As the Psalmist says (Psalm 137:9), "Happy is he who seizes your babes and dashes them against a rock." And in the Gospels we read, (Luke 10:37b), "Jesus said to him, 'Go and do as he did.'"
Now, this exercise actually "proves" nothing of the sort, except that one can pretty much "prove" anything if one grabs a verse here and a verse there from the Bible, puts them together, and insists they say whatever we want them to say. As someone who has been subjected to the practice of having Bible verses thrown at him, I can say that it is infuriating (to say the least) to try and wriggle around this kind of nonsense. How does one respond, how can one respond? The real response seems so tepid, so weak-kneed and namby-pamby that it might actually be easier to give in and say, "You know what? Your reading of the Bible is far superior to my own."
Except, of course, I refuse to do that. How can I? While I freely admit that there are as many ways to read the Bible as there are people who do actually read it, and that no reading is necessarily normative (unless an individual or church accepts it as such). All I can do is explain that I find the practice of tossing around Bible verses like candy at a Fourth of July parade to be a gross misuse of Scripture. As I showed above, one can use the practice to "prove" anything one wants, which, of course, only shows that one has actually "proved" nothing except one's felicity with scanning a Concordance.

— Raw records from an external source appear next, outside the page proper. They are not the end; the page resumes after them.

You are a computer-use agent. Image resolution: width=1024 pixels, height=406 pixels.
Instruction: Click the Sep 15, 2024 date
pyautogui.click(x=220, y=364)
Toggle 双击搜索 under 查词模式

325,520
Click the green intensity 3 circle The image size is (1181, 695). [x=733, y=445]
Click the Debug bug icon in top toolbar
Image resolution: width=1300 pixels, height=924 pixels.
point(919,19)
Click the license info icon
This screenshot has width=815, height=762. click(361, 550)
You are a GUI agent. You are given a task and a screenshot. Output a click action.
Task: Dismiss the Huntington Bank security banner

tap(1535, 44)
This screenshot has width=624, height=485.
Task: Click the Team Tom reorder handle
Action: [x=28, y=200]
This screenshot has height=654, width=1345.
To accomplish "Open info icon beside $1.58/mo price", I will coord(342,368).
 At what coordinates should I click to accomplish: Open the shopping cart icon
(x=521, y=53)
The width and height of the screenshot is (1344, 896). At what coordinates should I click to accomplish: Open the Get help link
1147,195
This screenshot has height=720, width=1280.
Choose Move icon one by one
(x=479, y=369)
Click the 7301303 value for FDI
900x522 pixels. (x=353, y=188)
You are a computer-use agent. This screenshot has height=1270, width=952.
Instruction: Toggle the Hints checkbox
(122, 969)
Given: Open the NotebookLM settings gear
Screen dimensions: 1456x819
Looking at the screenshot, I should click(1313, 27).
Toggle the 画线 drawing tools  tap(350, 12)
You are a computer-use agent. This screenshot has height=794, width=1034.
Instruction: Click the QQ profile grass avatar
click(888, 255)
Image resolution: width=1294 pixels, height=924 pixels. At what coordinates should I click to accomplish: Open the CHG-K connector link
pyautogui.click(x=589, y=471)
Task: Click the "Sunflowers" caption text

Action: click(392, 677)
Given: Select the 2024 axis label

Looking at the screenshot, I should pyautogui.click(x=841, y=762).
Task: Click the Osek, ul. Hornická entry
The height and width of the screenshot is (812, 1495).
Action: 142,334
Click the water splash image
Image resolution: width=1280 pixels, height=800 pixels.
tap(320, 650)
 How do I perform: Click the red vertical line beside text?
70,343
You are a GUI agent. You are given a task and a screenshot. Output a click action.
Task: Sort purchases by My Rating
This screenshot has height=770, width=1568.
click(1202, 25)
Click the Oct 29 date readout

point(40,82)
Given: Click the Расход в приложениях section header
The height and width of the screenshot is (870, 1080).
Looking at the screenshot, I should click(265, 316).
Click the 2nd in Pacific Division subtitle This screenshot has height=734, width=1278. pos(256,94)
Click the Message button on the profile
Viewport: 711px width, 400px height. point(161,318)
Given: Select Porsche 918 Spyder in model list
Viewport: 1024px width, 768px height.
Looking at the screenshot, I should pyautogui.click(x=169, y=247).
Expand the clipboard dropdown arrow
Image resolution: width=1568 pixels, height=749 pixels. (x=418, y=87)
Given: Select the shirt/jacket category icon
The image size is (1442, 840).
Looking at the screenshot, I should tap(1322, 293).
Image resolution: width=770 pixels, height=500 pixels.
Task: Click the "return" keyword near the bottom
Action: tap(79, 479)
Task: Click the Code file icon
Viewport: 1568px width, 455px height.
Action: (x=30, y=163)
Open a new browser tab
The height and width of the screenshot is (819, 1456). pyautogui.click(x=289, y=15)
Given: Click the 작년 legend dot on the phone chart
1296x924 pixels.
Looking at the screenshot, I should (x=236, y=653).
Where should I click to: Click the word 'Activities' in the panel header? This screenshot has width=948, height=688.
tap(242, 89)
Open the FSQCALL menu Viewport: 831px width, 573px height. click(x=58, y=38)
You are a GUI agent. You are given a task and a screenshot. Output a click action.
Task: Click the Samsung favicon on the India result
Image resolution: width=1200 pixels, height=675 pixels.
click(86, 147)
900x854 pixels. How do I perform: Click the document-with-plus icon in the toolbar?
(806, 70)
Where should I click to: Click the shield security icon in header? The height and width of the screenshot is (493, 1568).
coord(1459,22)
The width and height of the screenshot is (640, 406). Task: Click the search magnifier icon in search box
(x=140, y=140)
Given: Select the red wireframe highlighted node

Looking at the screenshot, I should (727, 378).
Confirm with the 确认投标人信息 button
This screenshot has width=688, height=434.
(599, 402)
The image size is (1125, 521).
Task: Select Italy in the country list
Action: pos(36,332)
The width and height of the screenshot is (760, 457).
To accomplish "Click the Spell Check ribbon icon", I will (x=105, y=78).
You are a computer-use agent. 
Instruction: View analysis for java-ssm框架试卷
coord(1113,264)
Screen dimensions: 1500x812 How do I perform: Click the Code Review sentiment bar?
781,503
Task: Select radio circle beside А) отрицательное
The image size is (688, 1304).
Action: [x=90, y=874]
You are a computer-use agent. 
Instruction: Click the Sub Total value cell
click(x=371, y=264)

While I think it's kind of fun to do what I did above (it really rankles some people who think they have a monopoly on the Bible to have it shown how truly insipid they are), a much more mature approach when confronted by those who use it to "prove" this or that or the other thing is simply to deny the legitimacy of the method. Reading the Bible is the beginning of one's journey of faith. One starts there, never wandering far from that starting line, of course, and always wrestling Jacob-like with the angels (and demons) who reside within its pages. If one never gets further than the Bible, if one assumes there is nothing in the two-thousand-year history of the Church to teach us, or the five-hundred year history of Protestantism, or however far one wishes to reach back; if one believes that some confession or tradition is illegitimate (as I do of fundamentalism; I admit it freely, but only because, after repeated exposure to it, I find it wanting of any modicum of grace, love, peace, humility, gentleness or pretty much any other fruit of the Spirit; I am speaking more here of fundies who dismiss liberalism, Roman Catholicism, my own Arminian heritage [they tend to be Calvinist], pretty much any tradition other than their own) and refuses to engage it; if one denies the reality within which they live for the pages of a book they cannot even read in its own original tongue (I am speaking here of fundies who deny the veracity of science, history, or pretty much anything else that might "contradict" scripture); if these and other conditions not names apply, then one is not so much seeking to live out a Christian life as defending a dead ideology. Fundamentalism is not so much a stance of faith, but rather the fearful reaction of those for whom life and world have grown far too complicated. For me, faith is open to life, living, breathing, brave yet humble, willing to admit error while not surrendering the prerogatives of the faith. For fundies, it is a stance of constant vigilance against the threats of reality to their little enclave. The only weapon at their disposal is the Bible, from which they think to fashion the weapons to fight off the ever-encroaching world.
When their own weapon is turned on them, however, watch out. This doesn't prove I know nothing about reading the Bible. It only proves that a literal reading of Scripture, and using such a reading to "defend" a position one has taken is intellectually nonsensical.